Energy prices: will the Europeans succeed in reaching an agreement?

Energy prices will the Europeans succeed in reaching an agreement

Will the Europeans succeed in passing the test? Once again, their unity is put to the test by the dizzying rise in gas and electricity prices. From Tallinn to Madrid, via Paris or Berlin, it is the political urgency of the start of the school year, while the amount of bills is panicking families and businesses. At the end of July, European energy ministers were the last to meet in Brussels. This Friday, September 9, they meet there first.

After their health colleagues at the time of covid, it is their turn to find themselves on the front line. Public expectations are high: will the 27 succeed in finding the martingale to bring down prices, while Vladimir Putin has made gas a weapon of war? “Citizens are begging us to act now, confides, to the Express, Roberta Metsola, the conservative president of the European Parliament. We must prove that we are capable of taking decisions which allow them to make ends meet”. “The bills have already doubled once, we can’t let them double a second time”, worried the Belgian Prime Minister.

“The sense of urgency is shared by all”, reassures a European diplomat. The specter of a social crisis, and even of a serious economic recession, haunts people’s minds. As of August, the capitals had already spent more than 236 billion euros on various and uncoordinated measures to combat energy inflation, according to calculations by the Bruegel economic think tank. “All that is money that is not invested in energy or digital transitions, regrets someone close to the case. Rather than paying people’s bills, we need to act on prices.”

“The political situation has changed radically”

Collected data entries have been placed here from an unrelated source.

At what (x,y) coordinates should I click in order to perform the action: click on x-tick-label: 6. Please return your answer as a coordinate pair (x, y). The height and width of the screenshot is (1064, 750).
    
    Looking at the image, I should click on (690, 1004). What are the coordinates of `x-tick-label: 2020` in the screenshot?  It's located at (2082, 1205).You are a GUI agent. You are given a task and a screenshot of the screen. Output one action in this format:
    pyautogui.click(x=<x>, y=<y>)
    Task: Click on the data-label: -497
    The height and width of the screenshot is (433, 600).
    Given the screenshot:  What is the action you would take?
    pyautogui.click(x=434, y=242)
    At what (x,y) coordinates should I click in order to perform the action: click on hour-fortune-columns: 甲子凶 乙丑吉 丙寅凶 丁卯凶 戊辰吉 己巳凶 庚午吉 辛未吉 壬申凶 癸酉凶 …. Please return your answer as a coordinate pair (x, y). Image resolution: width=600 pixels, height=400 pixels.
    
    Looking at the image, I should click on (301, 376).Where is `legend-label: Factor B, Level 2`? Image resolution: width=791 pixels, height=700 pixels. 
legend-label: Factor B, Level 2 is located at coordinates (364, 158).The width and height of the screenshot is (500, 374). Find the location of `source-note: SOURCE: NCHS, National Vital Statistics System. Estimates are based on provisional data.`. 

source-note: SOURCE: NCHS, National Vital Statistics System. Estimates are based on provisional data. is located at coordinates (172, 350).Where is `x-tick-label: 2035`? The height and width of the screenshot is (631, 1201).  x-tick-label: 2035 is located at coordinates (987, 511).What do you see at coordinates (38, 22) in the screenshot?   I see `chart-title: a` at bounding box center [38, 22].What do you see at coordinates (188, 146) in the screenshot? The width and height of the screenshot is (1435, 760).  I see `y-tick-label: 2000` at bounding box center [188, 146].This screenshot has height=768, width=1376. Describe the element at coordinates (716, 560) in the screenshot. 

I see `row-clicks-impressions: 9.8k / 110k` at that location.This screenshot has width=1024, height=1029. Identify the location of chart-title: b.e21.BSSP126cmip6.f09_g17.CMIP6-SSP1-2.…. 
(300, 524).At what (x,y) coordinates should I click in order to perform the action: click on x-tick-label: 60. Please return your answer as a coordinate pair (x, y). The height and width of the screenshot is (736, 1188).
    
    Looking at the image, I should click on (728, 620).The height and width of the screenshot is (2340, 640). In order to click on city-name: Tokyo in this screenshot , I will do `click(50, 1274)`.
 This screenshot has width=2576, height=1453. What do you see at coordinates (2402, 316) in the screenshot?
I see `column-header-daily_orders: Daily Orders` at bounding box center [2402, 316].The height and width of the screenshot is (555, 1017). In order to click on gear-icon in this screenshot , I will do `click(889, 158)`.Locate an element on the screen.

But if the Europeans want to show that they have heard the suffering of consumers faced with exorbitant bills, they do not agree on the means to alleviate it. Proposals are coming from all over Europe, at the risk of giving an impression of cacophony. To frame the debate, the European Commission finally drew its own a little in advance on Wednesday 7 September. Brussels wants to cap the income of producers of renewable or nuclear energy, which cost less to produce. The Commission is also considering a cap on the price of Russian gas, which is not unanimous. Czechs and Slovaks still depend on Moscow for their supplies. A clip produced by Gazprom where an employee turns off the tap and plunges Europe into the cold gave them a taste of what awaits them. The Germans also believe that it is still too early, while Belgium already wants to extend the cap to all suppliers, including Norway or Qatar.

The Hungarians insist on the need for a unanimous decision, just to be able to influence the choices… Opportunistic, the Poles demand the suspension of the European carbon market, which would suit these large coal consumers. For their part, the Dutch do not want us to touch the operation of the electricity market, which links the price of electrons to that of gas, while the French, who are calling for this reform loud and clear, think their time has come. “The political situation has changed radically”, we want to believe in Paris.

This Friday, the 27 will nevertheless try to tune their violins without spreading their differences too much, so as not to play Moscow’s game. Next Tuesday, the European Commission will present its concrete and quantified proposals for legislation. And energy ministers are expected to return to Brussels before the end of the month.